“Sus labores siempre han coqueteado con la exclusión social, incluyendo éstas su ex-pertenencia al combo de sonido 60’s garage Dr. Explosión y a algunas otras oscuras bandas del ramo.
Sus facetas de mod/6ts deejay, organizador de los weekenders undergound Euroyeyé y The Beat Goes On (además del extinto S.O.U.L.), promotor de conciertos y giras y ex-responsable de su propio sello de discos (Trouble & Tea Rds.) son también conocidas e ignoradas allende nuestras fronteras (pero no mucho más allá, no nos engañemos).
De inquietud cultural de inapreciable exigua, sus relatos y colaboraciones para revistas, fanzines y demás medios han pasado desapercibidas para el lector instruido casi tanto como su libro/diario (Aquella Maravillosa Gira, Subterfuge 1996).
Orgulloso Presidente del Club Lambretta de España y editor de la revista oficial del reputado círculo sectario, colecciona excitado esas preciosas máquinas y toda su memorabilia made in Spain.

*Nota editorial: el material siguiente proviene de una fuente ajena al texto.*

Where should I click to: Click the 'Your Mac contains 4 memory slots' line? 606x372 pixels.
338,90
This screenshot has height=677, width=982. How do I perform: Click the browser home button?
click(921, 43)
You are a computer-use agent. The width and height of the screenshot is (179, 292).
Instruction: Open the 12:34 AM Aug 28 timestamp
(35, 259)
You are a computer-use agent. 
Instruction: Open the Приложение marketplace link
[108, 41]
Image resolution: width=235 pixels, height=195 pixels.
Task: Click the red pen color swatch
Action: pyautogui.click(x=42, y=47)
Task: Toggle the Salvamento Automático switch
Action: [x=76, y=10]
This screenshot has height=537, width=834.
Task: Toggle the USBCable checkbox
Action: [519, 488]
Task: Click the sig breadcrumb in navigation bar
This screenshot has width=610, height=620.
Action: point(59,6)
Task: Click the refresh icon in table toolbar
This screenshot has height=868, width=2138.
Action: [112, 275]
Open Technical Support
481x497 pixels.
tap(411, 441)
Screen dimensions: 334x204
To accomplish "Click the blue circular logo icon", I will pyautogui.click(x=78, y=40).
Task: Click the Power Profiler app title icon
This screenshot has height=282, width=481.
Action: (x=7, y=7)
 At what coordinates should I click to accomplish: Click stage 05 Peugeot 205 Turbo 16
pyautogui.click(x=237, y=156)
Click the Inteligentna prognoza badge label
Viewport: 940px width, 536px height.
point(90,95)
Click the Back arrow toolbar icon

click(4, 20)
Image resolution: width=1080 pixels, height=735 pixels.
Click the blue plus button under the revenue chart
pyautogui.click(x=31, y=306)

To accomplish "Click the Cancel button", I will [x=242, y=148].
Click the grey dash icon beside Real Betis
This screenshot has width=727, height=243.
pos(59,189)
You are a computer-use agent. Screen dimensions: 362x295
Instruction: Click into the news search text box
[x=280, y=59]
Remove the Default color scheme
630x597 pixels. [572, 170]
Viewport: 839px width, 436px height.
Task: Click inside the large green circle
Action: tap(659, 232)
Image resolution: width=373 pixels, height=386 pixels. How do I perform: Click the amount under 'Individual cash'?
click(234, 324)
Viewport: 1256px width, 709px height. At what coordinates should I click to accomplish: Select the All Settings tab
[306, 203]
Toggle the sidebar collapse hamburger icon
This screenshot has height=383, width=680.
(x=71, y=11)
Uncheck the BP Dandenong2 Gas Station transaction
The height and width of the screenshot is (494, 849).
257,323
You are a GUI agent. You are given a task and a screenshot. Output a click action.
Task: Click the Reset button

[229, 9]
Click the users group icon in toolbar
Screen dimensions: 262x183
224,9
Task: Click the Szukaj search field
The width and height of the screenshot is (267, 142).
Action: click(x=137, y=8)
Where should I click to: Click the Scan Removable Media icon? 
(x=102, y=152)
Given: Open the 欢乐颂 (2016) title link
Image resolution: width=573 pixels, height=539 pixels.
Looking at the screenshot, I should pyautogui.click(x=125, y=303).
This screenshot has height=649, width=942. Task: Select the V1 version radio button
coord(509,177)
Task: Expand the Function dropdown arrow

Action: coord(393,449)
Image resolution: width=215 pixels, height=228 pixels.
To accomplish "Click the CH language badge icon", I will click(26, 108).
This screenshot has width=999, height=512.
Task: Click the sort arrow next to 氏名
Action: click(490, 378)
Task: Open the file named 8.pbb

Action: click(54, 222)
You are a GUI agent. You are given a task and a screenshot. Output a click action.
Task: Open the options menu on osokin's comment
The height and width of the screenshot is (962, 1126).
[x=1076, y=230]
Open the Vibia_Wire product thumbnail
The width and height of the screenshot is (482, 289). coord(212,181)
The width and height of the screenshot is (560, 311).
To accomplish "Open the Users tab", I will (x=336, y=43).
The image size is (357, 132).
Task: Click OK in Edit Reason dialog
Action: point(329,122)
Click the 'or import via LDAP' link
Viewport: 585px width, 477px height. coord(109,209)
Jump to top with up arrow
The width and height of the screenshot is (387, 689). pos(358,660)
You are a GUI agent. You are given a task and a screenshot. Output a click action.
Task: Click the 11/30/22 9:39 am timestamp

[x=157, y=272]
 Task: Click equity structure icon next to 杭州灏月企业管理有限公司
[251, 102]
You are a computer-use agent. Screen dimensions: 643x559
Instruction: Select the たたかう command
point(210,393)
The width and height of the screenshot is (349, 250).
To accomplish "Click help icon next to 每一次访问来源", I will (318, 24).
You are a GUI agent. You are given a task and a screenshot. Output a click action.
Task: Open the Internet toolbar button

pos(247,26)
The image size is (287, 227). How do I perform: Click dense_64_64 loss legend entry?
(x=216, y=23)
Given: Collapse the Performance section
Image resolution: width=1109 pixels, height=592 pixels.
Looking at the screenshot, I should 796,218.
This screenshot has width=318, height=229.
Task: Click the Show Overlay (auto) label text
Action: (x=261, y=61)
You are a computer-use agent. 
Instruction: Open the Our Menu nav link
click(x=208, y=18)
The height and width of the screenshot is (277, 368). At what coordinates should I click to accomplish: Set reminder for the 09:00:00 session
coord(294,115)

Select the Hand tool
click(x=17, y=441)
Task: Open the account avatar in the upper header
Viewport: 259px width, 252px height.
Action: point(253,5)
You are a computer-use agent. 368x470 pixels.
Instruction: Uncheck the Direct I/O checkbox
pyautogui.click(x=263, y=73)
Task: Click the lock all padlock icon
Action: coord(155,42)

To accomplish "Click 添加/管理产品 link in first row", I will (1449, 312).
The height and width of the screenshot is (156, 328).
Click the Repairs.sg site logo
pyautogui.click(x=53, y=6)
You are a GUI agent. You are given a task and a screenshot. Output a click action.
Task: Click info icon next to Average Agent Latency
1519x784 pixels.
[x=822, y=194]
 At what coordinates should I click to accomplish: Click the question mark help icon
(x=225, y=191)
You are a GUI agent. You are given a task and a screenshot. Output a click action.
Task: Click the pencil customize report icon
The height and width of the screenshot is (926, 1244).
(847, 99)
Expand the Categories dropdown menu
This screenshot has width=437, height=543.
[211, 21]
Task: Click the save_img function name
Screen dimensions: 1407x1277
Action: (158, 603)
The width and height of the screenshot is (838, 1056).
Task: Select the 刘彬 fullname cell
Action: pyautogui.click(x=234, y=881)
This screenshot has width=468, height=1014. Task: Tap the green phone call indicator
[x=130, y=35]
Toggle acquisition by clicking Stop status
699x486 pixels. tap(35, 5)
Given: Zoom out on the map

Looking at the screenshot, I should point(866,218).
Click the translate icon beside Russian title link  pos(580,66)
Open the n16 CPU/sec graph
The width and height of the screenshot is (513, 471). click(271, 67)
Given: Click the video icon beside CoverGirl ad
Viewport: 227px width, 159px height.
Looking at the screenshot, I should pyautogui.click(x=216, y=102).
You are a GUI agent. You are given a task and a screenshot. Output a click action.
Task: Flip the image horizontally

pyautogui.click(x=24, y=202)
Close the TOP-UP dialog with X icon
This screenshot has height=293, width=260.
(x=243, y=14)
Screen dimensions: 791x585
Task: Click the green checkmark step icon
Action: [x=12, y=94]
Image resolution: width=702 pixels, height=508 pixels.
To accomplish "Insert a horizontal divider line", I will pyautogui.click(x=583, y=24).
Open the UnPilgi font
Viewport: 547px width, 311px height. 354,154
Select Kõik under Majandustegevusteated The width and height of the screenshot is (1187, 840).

Además atesora relojes retro, revistas Playboy del 65 al 70 y discos de vinilo, grandes y -sobre todo- pequeños de un espectro temporal un poco más amplio que el de las publicaciones para hombres antes citadas. Lo que no dilapida en eso, lo despilfarra en viajes y ropa a medida.
Ex-fumador e inmutable y ufano portador de todos sus síntomas, hiperactivo hasta el paradigma del trastorno obsesivo compulsivo y obstinadamente constante en sus cruzadas, cada vez gusta menos de la fiesta y la gritería, y más del gruñir y del sit back & laugh. Asegura que el mundo tal y como lo conocemos desaparecerá en menos de 30 años.
Y aún se pregunta por qué ha escrito este texto en tercera persona. Ni idea.”
Le gusta:
“Conocer mundo y sensaciones nuevas, las cosas hechas con el alma aunque no sean perfectas, la gente leal y con tacto, el olor y el sonido del escape de una Lambretta y de muchos perfumes y fragancias de (mi) mujer. Los sonidos de vibráfono, Hammond y travesera, la música instrumental, los bastoncillos de los oídos, la cecina con aceite y limón, el pote de berzas y la tarta de queso de La Coroña.”
No le gusta:
“Que el día tenga solo veinticuatro horas. Los envidiosos, los estridentes y los falsos. No me gusta no entrar en mis trajes.”